> [SOURCE EXCERPT]:
-- begin --

The question again is: What inspired P.L. Travers? Why did she bring the fox at the manger?  I found a clue dated May 1943.  P.L. Travers wrote an intriguing diary entry. She mentioned her fascination with the element of the fox. For a long-time, she wrote in that entry, she had a strong connection to hens but now, she was tired of the hen*.  Reading these words led me to the next logical question: Why was she interested in the element of the fox at that moment in time?   

In 1943 Antoine de Saint-Exupéry, at that time exiled in the United-States, published The Little Prince.  P.L. Travers read the story and in April 1943 she wrote a delightfully insightful review of The Little Prince in The New York Herald. You can read about it in Mary Poppins Meets the Little Prince

Clearly the idea of an untamed fox offering a gift to an innocent child was inspired by another famous allegory. The wild fox who befriends the Little Prince stayed with P.L. Travers. It appears that the idea about the wild and untamed fox becoming tamed of its own free will fascinated P.L. Travers.

-- end --

> [DATA SUPPLIED]:
-- begin --

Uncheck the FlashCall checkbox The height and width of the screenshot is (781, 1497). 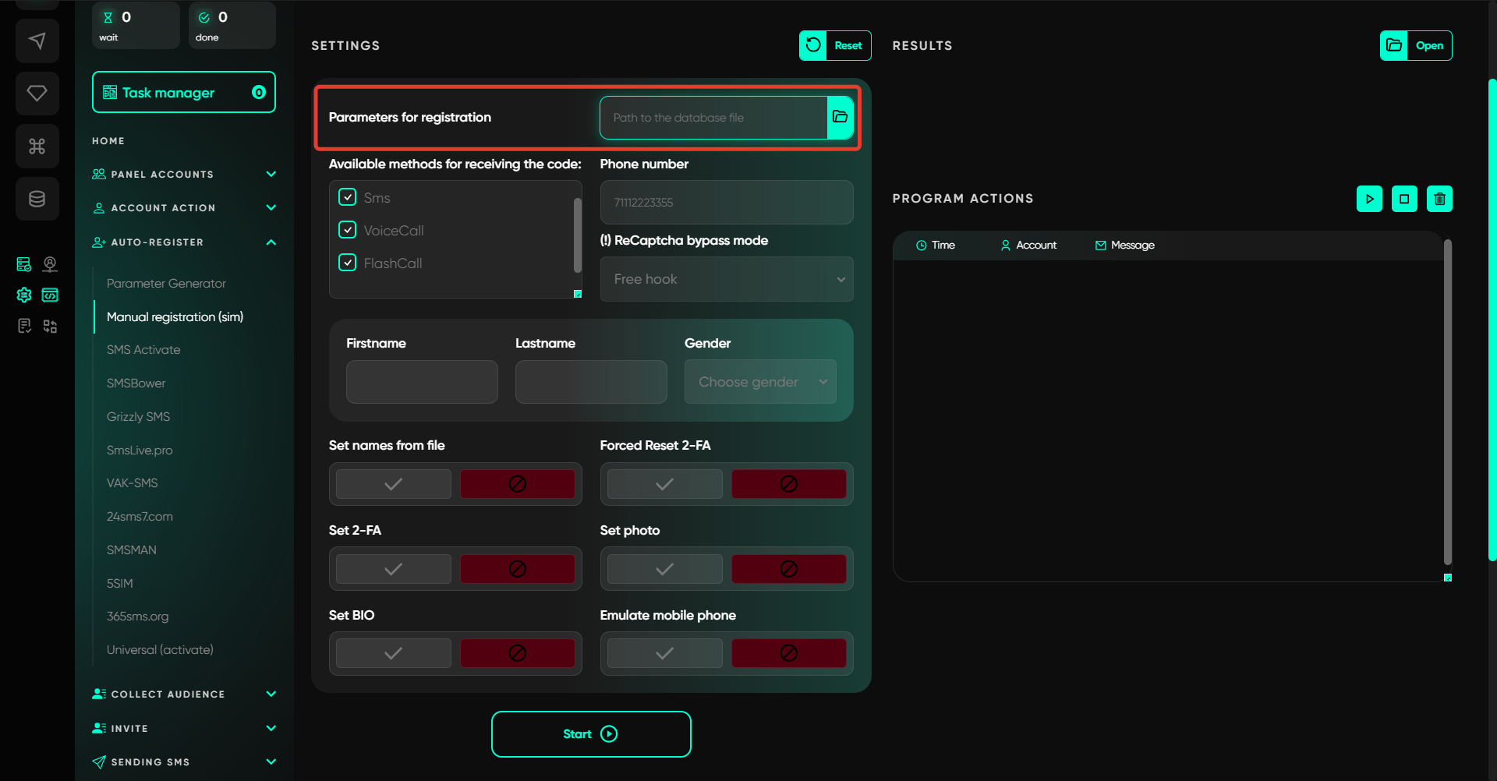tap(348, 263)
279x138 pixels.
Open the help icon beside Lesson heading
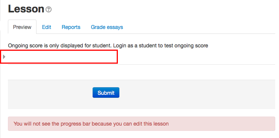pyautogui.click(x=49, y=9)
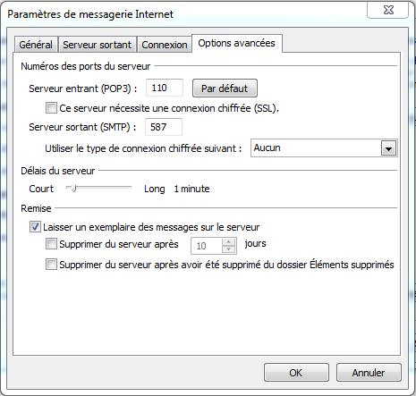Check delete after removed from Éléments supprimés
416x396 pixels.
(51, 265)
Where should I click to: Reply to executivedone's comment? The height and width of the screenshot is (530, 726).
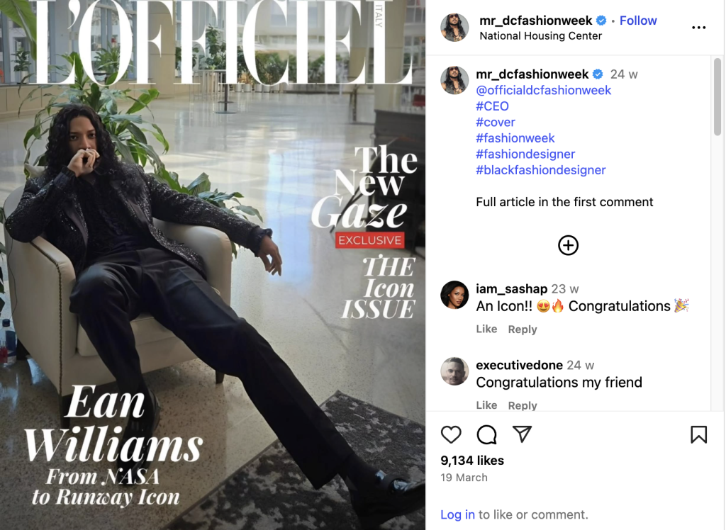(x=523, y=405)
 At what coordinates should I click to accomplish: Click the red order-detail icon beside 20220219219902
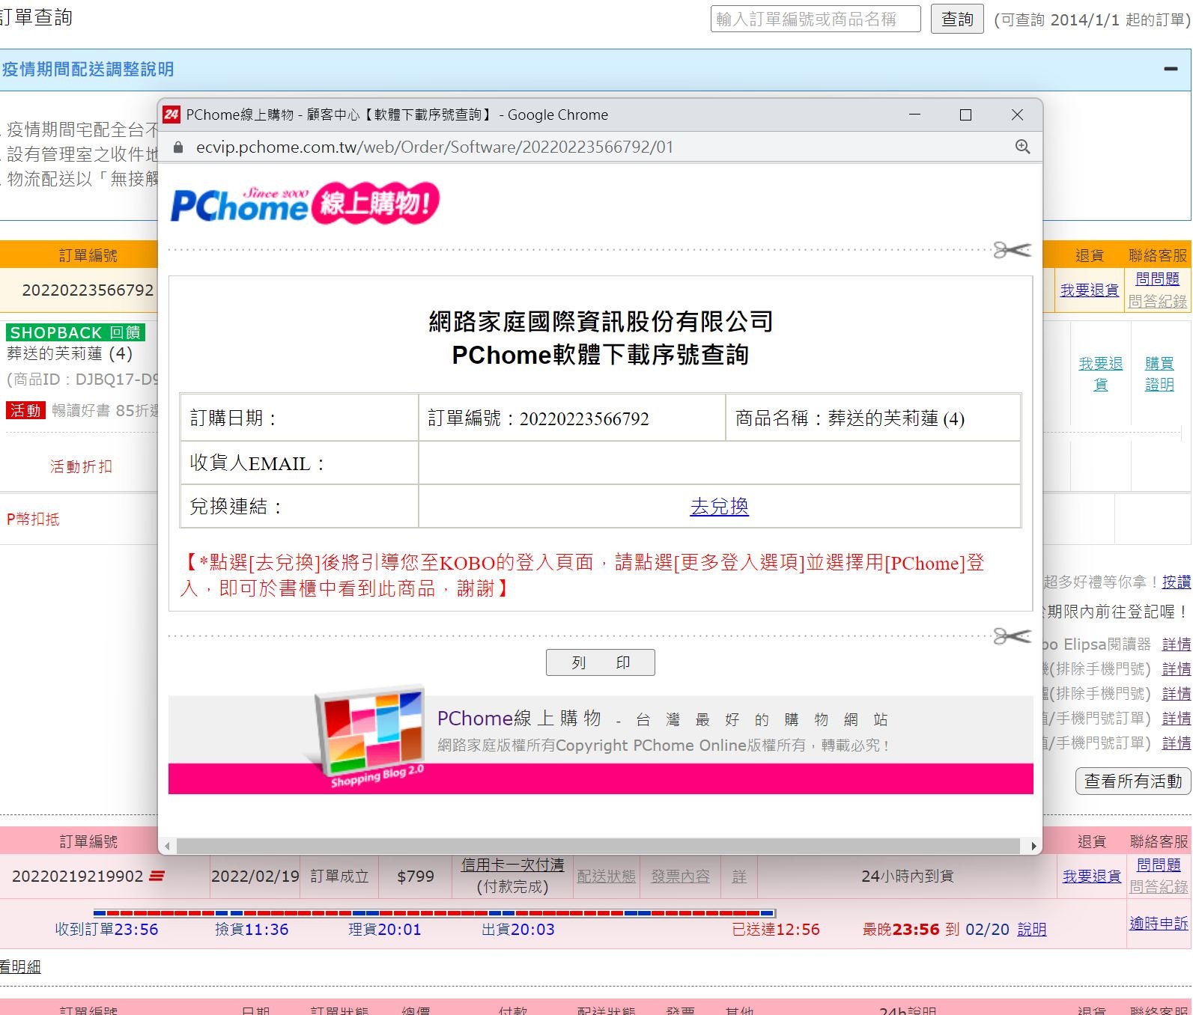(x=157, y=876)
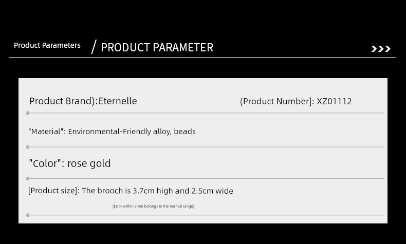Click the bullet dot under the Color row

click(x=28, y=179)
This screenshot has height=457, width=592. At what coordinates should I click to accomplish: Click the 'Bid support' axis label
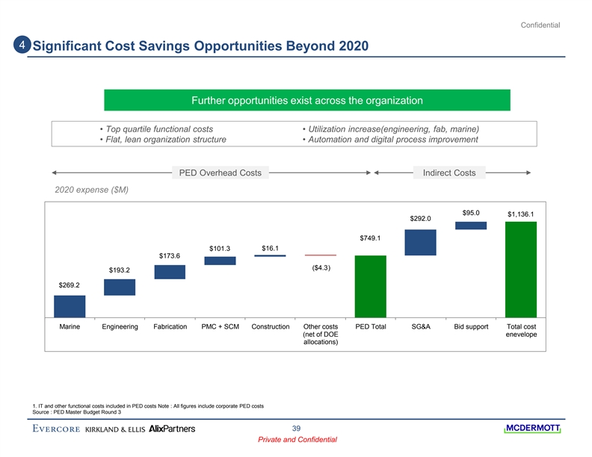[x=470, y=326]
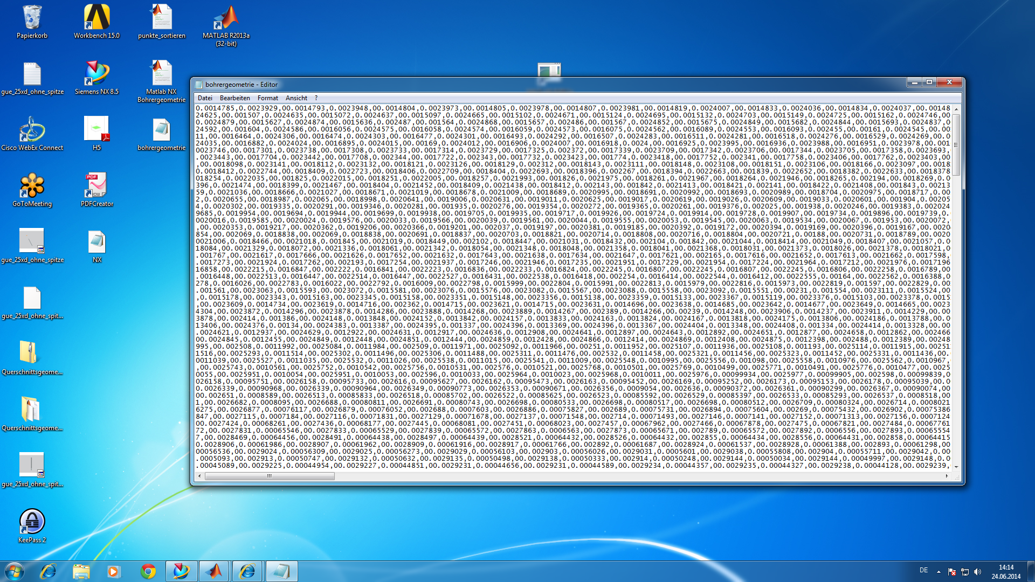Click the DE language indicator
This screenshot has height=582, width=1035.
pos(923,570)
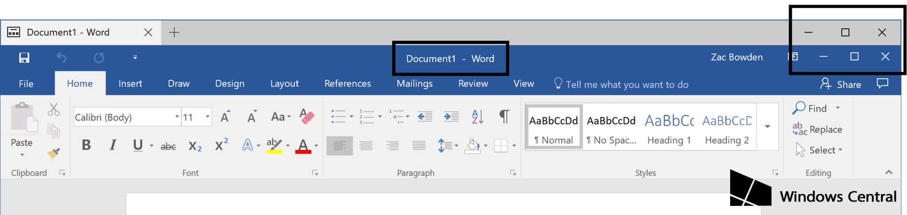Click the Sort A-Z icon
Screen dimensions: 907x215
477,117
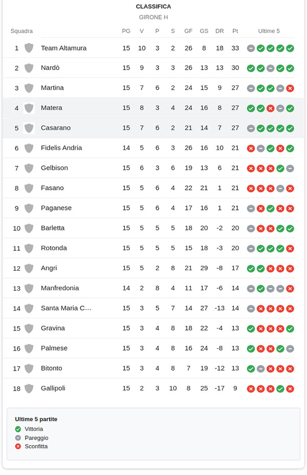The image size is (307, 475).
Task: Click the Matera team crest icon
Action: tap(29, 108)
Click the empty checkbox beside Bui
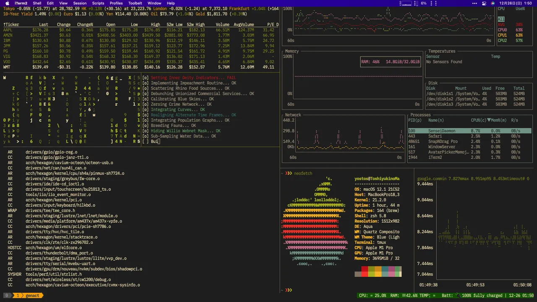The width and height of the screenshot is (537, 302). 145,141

-- end --

> [REQUESTS]:
**1)** In the passage about P.L. Travers and the fox, which newspaper published her review of The Little Prince?
**2)** Continue the passage about P.L. Travers and the fox from the point where it stops.

> [RESPONSES FOR EACH TASK]:
**1)** The New York Herald.

**2)**
Fox in the little prince

Illustration by Antoine de Saint-Exupéry

Of course, the differences between these two stories outweigh the similarities. The gifts offered to each child are of a different nature.  The fox in The Little Prince gifts the child with a secret that teaches him to seek guidance from his own heart.   

The fox’s gift in The Fox at the Manger is of a quite different nature. The Child in this story  already knows how to listen with his heart. He needs something else to help him carry the burden of his fate. And, what better gift to offer than cunning to one who is setting out on a perilous journey. Jesus may be the symbol of selfless love, but heart alone is not enough to get us through the uncertainties of life. The gift of the fox is the gift of the mind.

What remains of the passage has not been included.